BridgeAR avatar Oct 18 '17 09:10 BridgeAR

This should be fixed then. I feel like we have had this discussion before but I'd challenge that sets should only equal with the same order. Can you give a use-case for why you'd want to compare two unordered sets?

keithamus avatar Oct 18 '17 10:10 keithamus

I personally do not have a use case at hand as I personally never needed to compare sets or maps. But in general I can imagine that people just want to collect data in a set / map and compare this with predefined values in a test and I would argue they are equal, no matter the order of the objects.

BridgeAR avatar Oct 18 '17 15:10 BridgeAR

Take my bicycle, disassemble it and put the pieces in a box. When I (or the app I'm writing, or whatever) see inside the box, I will recognize my bike no matter the order in which you put the pieces inside.

I am using Set in the sense of https://en.wikipedia.org/wiki/Set_(mathematics) "the order in which the elements of a set are listed is irrelevant", which I guess is the sense in which ECMAScript specified.

A discussion you might want to participate in: "the ECMAScript spec does not specify an OrderedSet but a similar data structure exists in multiple other languages ... the popular ImmutableJS provides an OrderedSet".
https://stackoverflow.com/questions/33089695/how-can-i-sort-an-es6-set

escKeyStroke avatar Oct 19 '17 01:10 escKeyStroke

Okay, I am enough convinced. However this may be derailing the original issue. Let's focus on fixing the original issue and hopefully fix the other ones alongside.

keithamus avatar Oct 19 '17 09:10 keithamus

One of the issues we may have here to do with performance - is that IE11 has no way to iterate on sets other than forEach. We could use feature detection here, but keep in mind we must maintain compatibility with IE11 for this.

keithamus avatar Oct 19 '17 10:10 keithamus

It's a judgement call but I agree that this module shouldn't consider insertion order when comparing deep equality of Sets and Maps.

meeber avatar Oct 20 '17 00:10 meeber

Just wanted to add that javascript objects never had iteration order defined by the spec which proved to cause a lot of bugs. This is why they specified iteration order for set and map - to prevent this conversation.

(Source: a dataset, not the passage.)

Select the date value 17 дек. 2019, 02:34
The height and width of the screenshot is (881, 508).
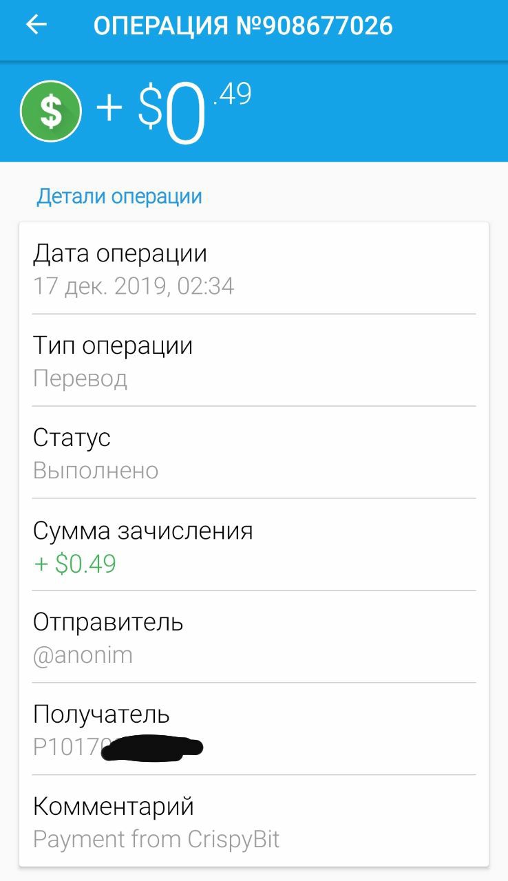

Although maps and sets have an iteration order, they are not ordered themselves and cannot be re-ordered without removing and re-inserting values. I feel it would be very unexpected to compare values by insertion order for these constructs.

olsonpm avatar Mar 01 '18 00:03 olsonpm

@keithamus about performance concerns: this is indeed bad. I would probably do a feature detection in this case. That should be easy. Another way to improve the performance for forEach for the case that they are unequal is to use try catch and throw undefined or null (note: it is important to throw that instead of an error because the stack trace is unnecessary overhead).

For the fast path you can pretty much use my implementation as it is in Node.js. Only the loose equal comparison should be removed in that case (and that makes the implementation much easier). With that implementation the complexity for object cases is lower. Primitive cases are actually O(n) in there.

BridgeAR avatar Mar 01 '18 00:03 BridgeAR

Am I missing something, or are Sets always unequal, regardless of order?

assert.equal(new Set(), new Set()) returns false for me.